Exercise description: Copy, from the material below, each line where "next" shows up.

Data supplied:
^^^^^^^^
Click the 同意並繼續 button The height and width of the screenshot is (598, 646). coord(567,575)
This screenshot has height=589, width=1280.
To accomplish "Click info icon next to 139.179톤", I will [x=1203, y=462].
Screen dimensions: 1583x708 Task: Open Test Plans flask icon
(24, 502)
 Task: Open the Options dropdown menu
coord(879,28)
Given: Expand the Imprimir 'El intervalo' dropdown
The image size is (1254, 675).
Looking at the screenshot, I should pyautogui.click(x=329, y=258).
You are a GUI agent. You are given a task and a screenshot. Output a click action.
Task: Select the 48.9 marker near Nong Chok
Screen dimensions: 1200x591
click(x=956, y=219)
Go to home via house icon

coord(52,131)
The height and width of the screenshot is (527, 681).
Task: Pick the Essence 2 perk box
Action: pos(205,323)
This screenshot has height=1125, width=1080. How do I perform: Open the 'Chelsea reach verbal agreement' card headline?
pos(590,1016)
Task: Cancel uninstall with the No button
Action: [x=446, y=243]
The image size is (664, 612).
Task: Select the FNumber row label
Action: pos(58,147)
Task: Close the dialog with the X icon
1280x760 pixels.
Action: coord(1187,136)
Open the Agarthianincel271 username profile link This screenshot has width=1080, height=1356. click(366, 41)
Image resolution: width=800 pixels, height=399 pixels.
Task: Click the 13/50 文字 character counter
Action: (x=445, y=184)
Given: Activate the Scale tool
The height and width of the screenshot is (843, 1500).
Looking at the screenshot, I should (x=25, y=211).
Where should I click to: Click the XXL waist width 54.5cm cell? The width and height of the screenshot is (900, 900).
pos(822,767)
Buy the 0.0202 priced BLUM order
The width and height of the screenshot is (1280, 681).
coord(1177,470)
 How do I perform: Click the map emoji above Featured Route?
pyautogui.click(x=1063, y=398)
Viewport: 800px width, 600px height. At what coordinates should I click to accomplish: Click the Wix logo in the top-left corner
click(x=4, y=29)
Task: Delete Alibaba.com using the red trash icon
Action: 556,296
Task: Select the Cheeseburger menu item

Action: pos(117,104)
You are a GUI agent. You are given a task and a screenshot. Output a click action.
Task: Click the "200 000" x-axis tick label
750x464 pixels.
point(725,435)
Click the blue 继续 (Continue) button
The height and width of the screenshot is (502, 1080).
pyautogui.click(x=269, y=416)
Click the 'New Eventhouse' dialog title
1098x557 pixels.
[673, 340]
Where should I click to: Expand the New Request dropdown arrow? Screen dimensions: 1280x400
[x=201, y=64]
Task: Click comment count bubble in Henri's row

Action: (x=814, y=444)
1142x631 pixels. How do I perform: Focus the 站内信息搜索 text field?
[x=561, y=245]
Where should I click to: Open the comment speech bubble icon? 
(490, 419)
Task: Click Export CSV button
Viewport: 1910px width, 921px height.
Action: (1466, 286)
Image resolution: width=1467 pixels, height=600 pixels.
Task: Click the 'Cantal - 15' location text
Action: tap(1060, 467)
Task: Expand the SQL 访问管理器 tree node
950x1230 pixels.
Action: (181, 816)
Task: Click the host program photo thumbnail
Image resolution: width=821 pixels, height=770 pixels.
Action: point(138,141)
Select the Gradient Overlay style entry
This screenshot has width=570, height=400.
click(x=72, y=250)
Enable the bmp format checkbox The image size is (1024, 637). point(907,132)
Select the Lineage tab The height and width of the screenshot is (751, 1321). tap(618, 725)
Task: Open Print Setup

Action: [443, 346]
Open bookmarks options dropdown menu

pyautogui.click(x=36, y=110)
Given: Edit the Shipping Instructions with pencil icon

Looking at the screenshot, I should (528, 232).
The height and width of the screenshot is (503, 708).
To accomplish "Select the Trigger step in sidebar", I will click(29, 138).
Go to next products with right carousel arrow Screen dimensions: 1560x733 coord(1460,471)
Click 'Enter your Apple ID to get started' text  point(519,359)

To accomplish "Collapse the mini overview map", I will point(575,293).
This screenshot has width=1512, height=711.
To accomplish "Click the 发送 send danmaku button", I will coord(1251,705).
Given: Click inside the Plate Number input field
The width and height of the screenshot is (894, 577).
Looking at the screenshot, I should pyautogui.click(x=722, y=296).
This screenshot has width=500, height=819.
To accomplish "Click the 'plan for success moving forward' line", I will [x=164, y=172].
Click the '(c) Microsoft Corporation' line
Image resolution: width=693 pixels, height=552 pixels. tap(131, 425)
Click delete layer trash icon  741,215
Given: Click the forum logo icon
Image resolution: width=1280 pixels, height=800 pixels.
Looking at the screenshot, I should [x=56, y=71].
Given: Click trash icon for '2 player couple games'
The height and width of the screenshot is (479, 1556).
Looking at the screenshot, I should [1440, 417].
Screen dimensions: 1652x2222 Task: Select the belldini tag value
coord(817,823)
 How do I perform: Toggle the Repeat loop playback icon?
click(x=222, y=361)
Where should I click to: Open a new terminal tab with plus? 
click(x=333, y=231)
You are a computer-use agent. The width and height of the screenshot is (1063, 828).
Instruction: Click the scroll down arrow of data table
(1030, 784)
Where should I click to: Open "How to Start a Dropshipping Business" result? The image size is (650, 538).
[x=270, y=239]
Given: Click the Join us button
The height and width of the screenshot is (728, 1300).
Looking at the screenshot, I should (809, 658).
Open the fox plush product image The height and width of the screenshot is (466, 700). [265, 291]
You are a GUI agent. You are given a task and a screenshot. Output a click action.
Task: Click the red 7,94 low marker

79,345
^^^^^^^^
Expected answer:
To accomplish "Click info icon next to 139.179톤", I will [x=1203, y=462].
Go to next products with right carousel arrow Screen dimensions: 1560x733 coord(1460,471)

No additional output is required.